February 2025 privately-owned housing starts rose by 15% compared to January starts. While that’s an encouraging sign, housing starts remain below levels from the same period one year ago.3 Haworth also notes that homebuilder sentiment, a possible indicator of when supply might expand, is negative. “Homebuilders, for now, seem to be responding to slower traffic among potential buyers due to early 2025 weather issues,” he says. “It appears, however, that new homebuyers are still out in the market looking for the right buying opportunity.”
One problem, according to Haworth, centers on market uncertainties as new Trump administration policies emerge. “There’s a lot we don’t know about how, in the next 3-6 months, various policies might impact the labor market, interest rates and building supplies,” says Haworth. For example, possible immigration crackdowns may reduce the construction labor force. Tariff policies could impact building supply costs. Interest rates could potentially adjust higher if inflation again becomes a major issue.

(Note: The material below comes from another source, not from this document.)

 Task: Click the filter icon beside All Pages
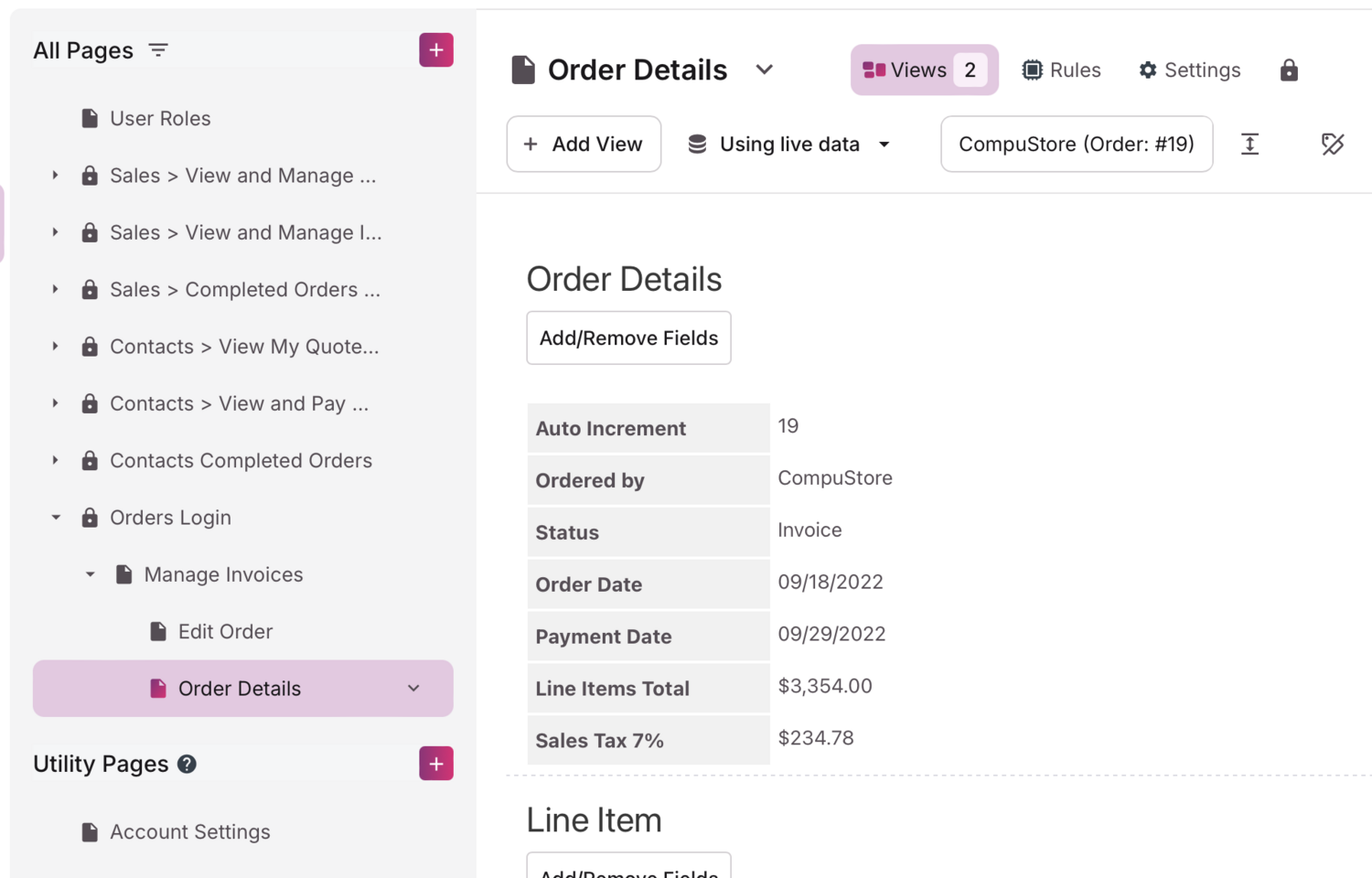[x=157, y=50]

Fed policy influencing mortgage rates
Mortgage rates are typically higher than yields on the benchmark 10-year Treasury note. Modestly declining mortgage rates in 2025 generally tracked with 10-year Treasury bond yield changes. “Today’s mortgage rates reflect bond market yields, but also a relatively wide premium spread between 10-year U.S. Treasury notes and mortgage rates,”4 says Haworth. He believes Federal Reserve (Fed) actions play a role in keeping mortgage rates elevated. “The Fed is still determined to reduce its $2 billion+ balance sheet of mortgage-backed securities,” he says. “The Fed isn’t a buyer in the market, so private investors need to step up.” Haworth says this results in tighter demand for mortgage-backed securities, keeping spreads higher compared to Treasury yields.